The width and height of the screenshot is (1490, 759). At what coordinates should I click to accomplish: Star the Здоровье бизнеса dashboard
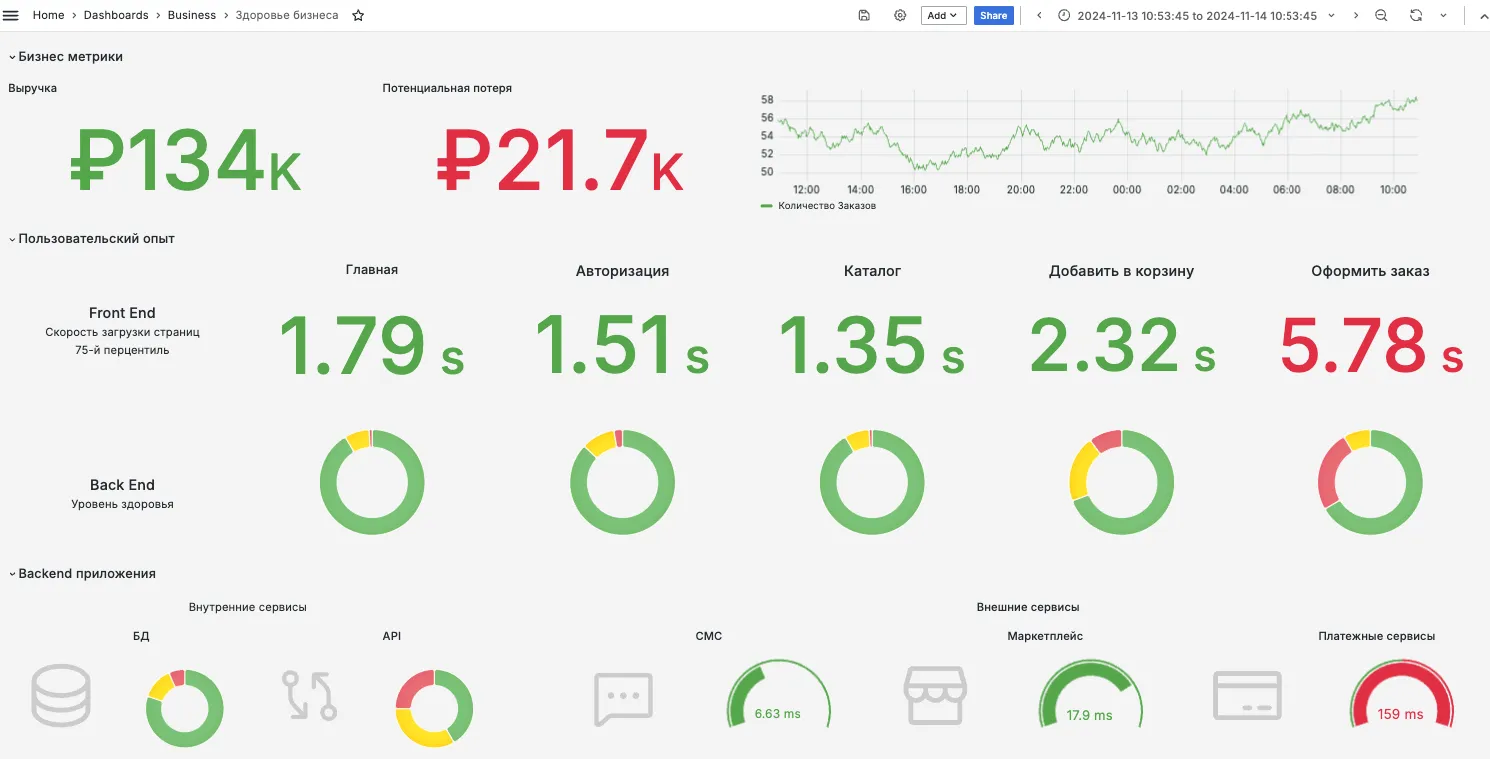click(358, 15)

━━━━━━━━

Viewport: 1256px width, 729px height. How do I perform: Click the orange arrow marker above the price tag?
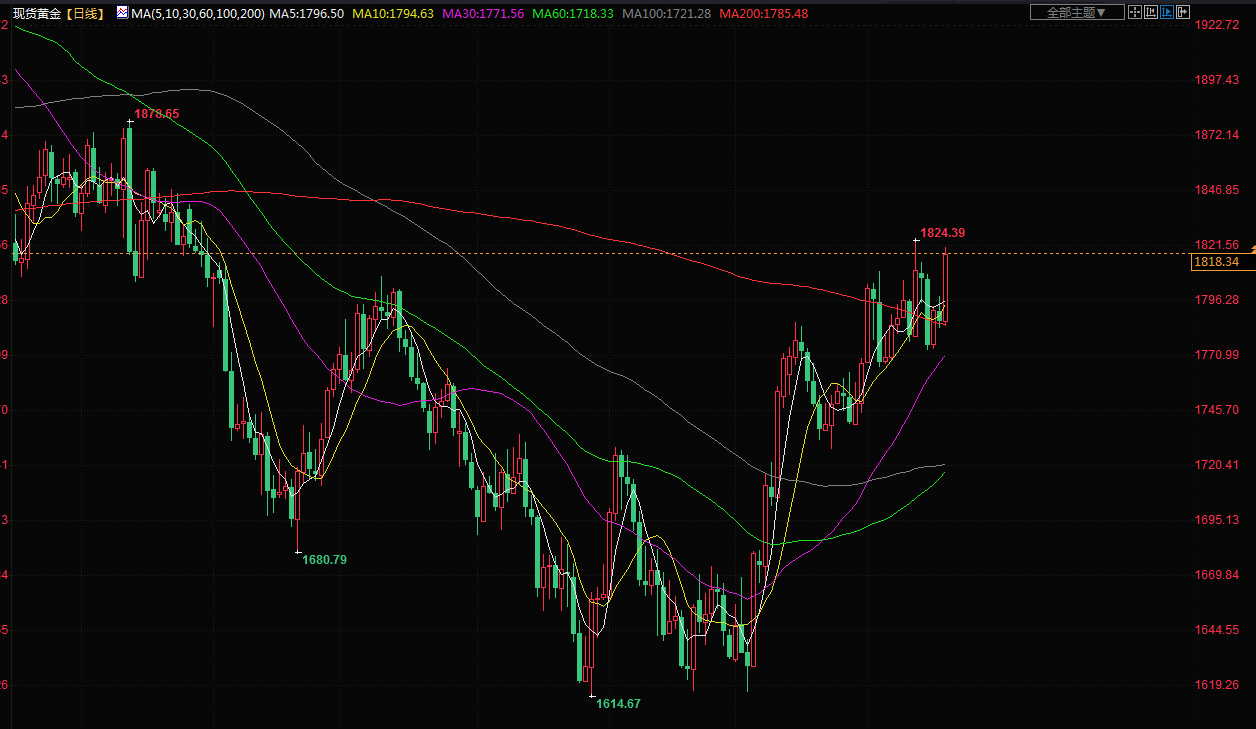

━━━━━━━━

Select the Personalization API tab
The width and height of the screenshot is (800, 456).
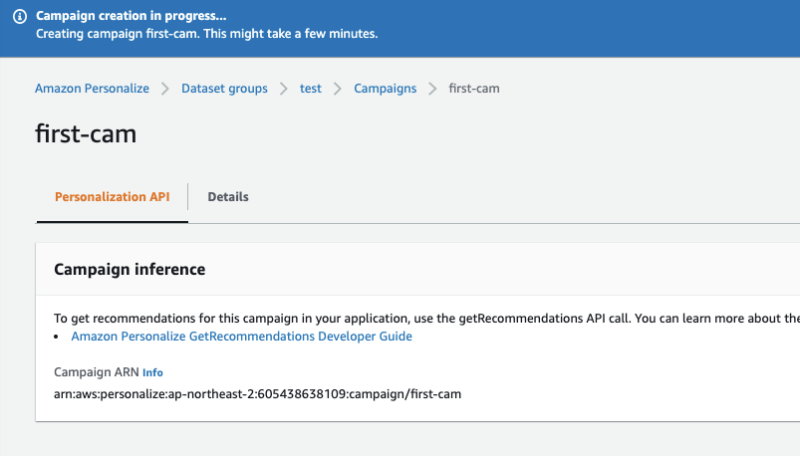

━━━━━━━━

> [WORK REQUEST] The lines above from the one containing "Select the Personalization API tab" through the one containing "The width and height of the screenshot is (800, 456)." are to be set down exactly, and no others.

> [THE ANSWER]
Select the Personalization API tab
The width and height of the screenshot is (800, 456).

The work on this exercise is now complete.